I hope this will come true (1Mil approval for improvements) ;-). Between 2 core switch you do not need router. 1Gig link will be your bottleneck. The Sup with proper IOS can do all the required routing. So you can run simply 10G PO channel between the 2 Core switches and with 1 as root and 2nd is secondary for Spanning tree.

As far as monitoring is concerned- I would go with Solarwinds Netmon. You can use TACACS for device access security and ofcourse you got many choices.

As 'leolaohoo' mentioned, hire a consultant for review and resign.

Thx

MS

Leo Laohoo · ‎12-08-2011

Core 1 and Core 2:

1. Sup 2T;

2. WiSM-2 if you plan to use newer WAP like the 3600 with 4 x 4 MIMO and CleanAir.

3. 6916-10GE line card for the Sup2T

4. IF you are comfortable with using FWSM then upgrade to FWSM-2;

Get the 6513E chassis to form a VSS

Staff distro switch;

1. 3750X with 10Gb uplink module and dual path up to the 6513;

2. Don't understand why you have 2960S here if your patch panels and in the same rack as the 3560G switch. If you can upgrade the 3560G to a newer 3750X, full-powered PoE switch then you can terminate your WAPs here.

Router:

Your router is a single-point of failure. There's only one way in and/or out. How big is your WAN link? If you can get a pair of ASR1002 (at least) that'll be good.

Wired and Wireless network monitoring:

DO you want to invest in Cisco Prime NCS to monitor your wired network and manage your WiSM?

Marvin Rhoads · ‎12-08-2011

Remember, cost of acquisition is only the up front capital expense (Capex) cost. Operational expense (Opex) includes "care and feeding" items such as maintenance, service contracts, staff time, operational processes, etc. You can spend 100 x 1 million on Capex but if you don't give proper attention to Opex, it's all for naught.

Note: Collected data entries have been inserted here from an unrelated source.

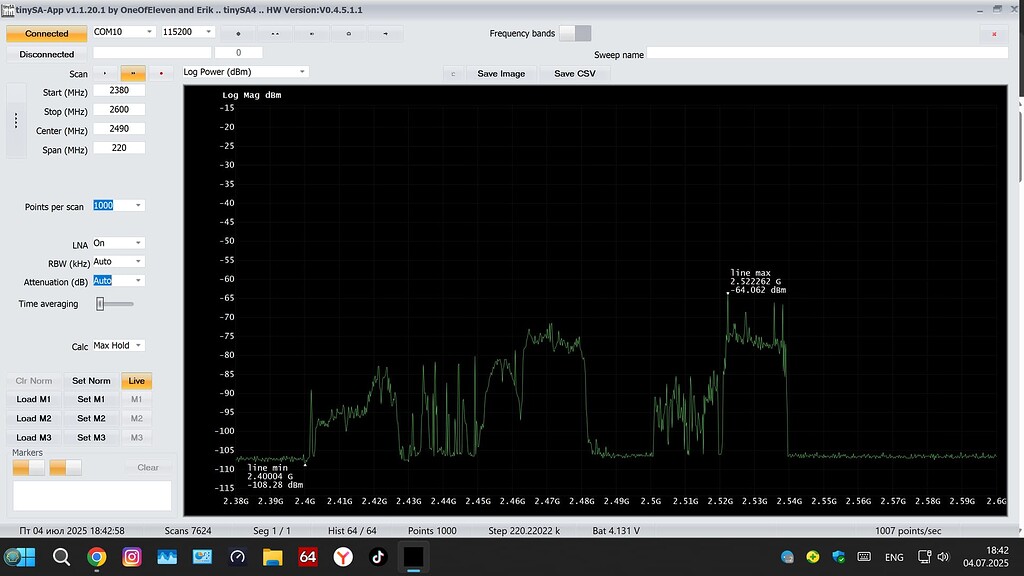This screenshot has width=1024, height=576.
Task: Click the Time averaging slider
Action: [x=115, y=304]
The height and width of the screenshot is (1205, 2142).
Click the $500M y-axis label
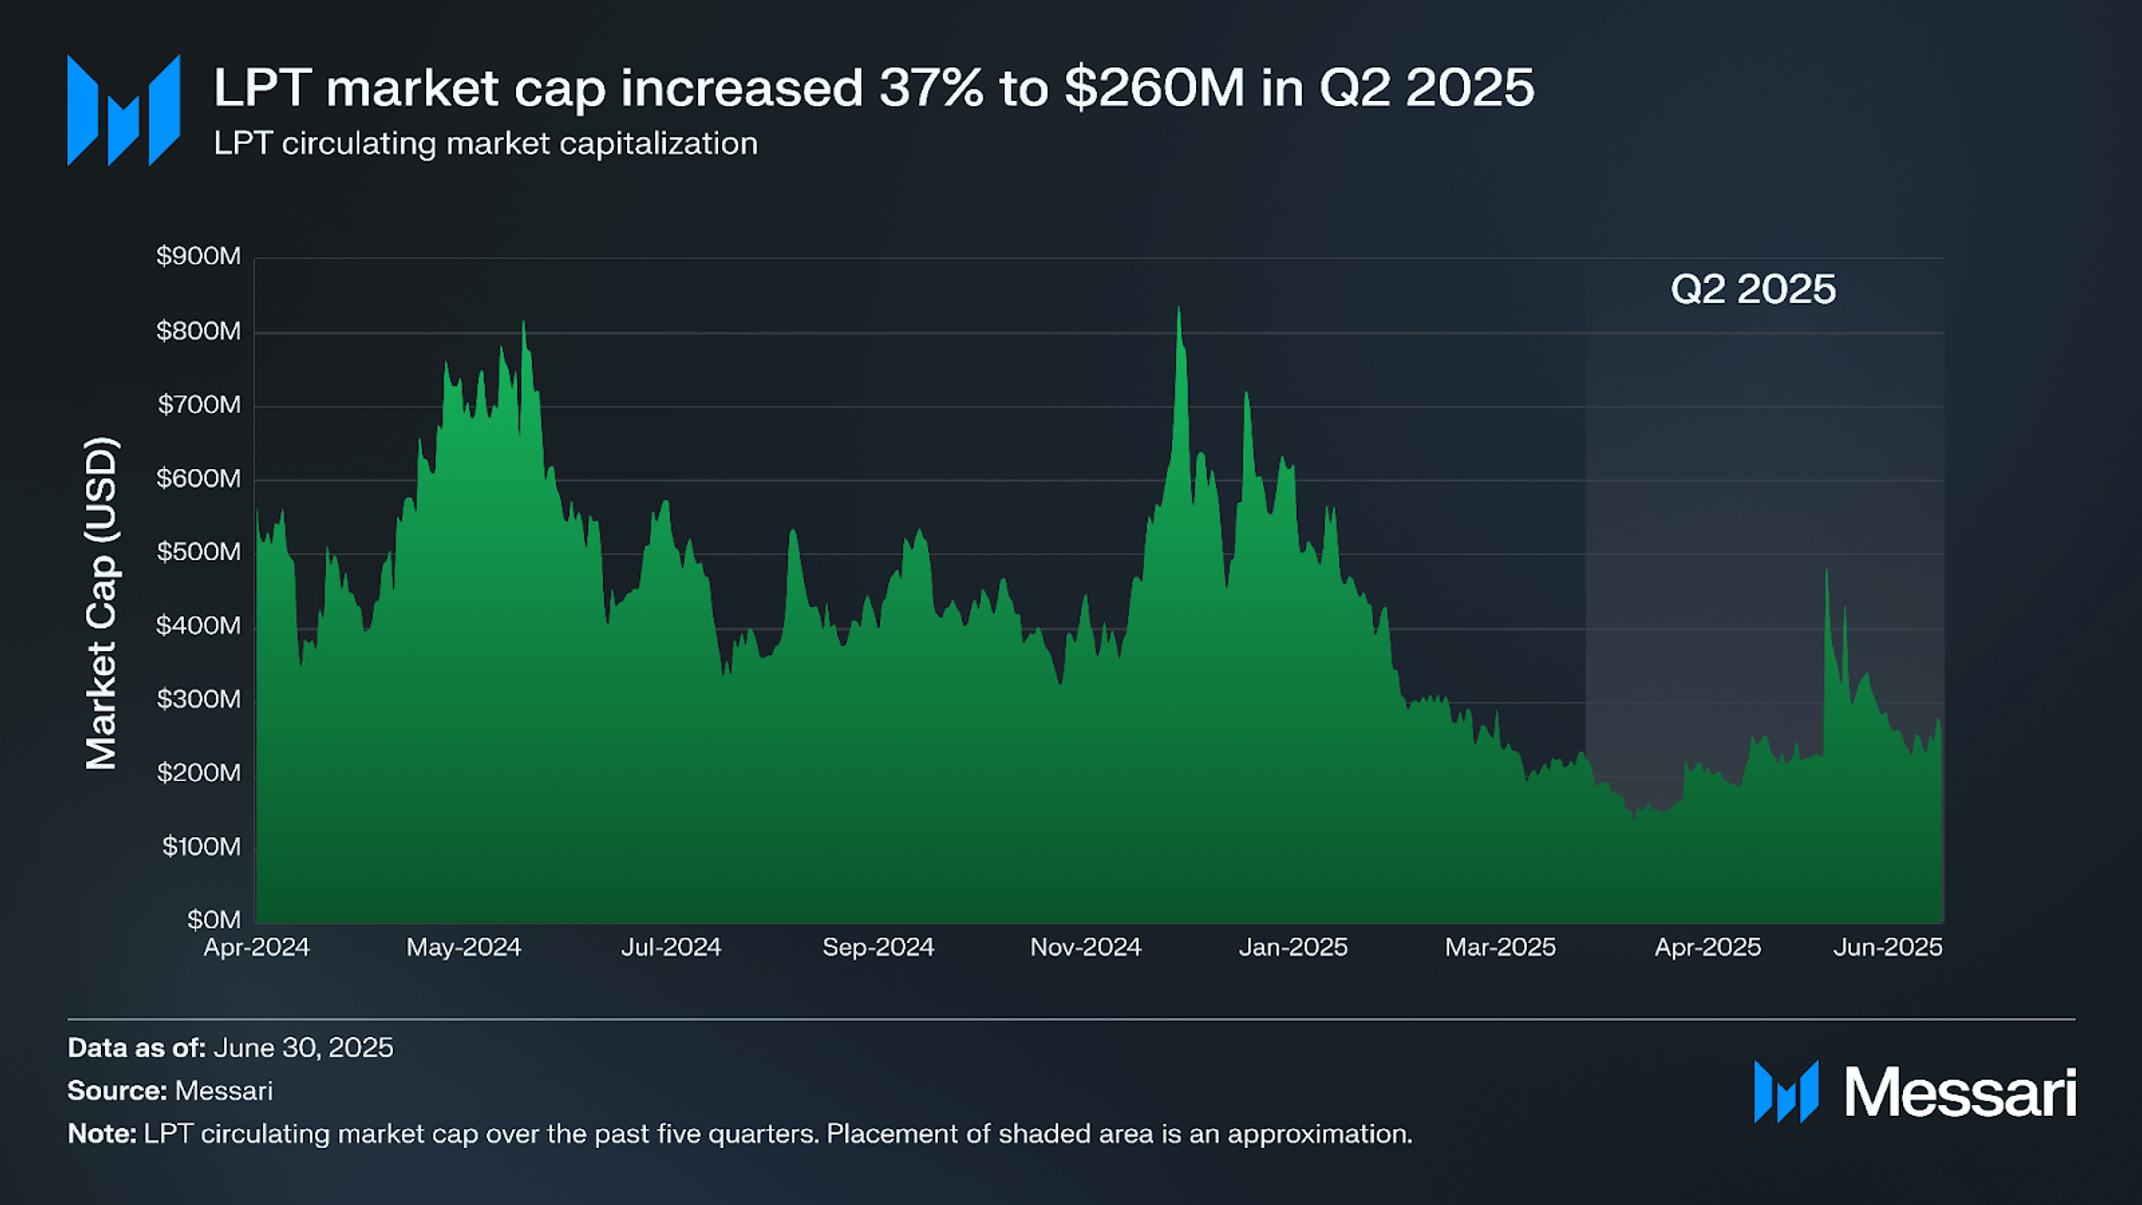[198, 552]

Hire that consultant for a fraction of a percent of the 1 million (unless it was 1 million Japanese Yen!) to at least help you define your requirements and give you some targeted inventment ideas. If that's not possible, buy a couple of good books and read and learn what they have to offer.

wanmohdhafiz · ‎12-12-2011

Agreed with mklemovitch ..I think for the first step, need to gather all information for cisco latest network technologies. Then try to match it with our existing network.

After that will discuss with cisco representative / consultant to review our design.

Do cisco have consultation services? I got this from cisco web but not really sure is it available in my country (Malaysia). http://www.cisco.com/en/US/products/ps6897/serv_group_home.html

Marvin Rhoads · ‎12-20-2011

Cisco typically prefers to work through partners for small to mid-sized accounts. Please see the Partner Locator Tool. I plugged in LAN switching expertise and Malaysia and there are several authorized partners with Malaysia practices to choose from.

My company does this type of work in the US but unfortunately we do not have a Malaysia practice. Otherwise I'd be happy to work with you directly as I have a good friend in KL.

cashqoo · ‎12-21-2011

try to get in contact with a cisco acct mgr and liase with the partner to get a better pricing.

you might need him again if you need a better price comparison for 3 quotes/partners.

anyway, datacraft (data dimensions) should have office in MY. they do provide SI service and installation services. however, their service are a bit expensive.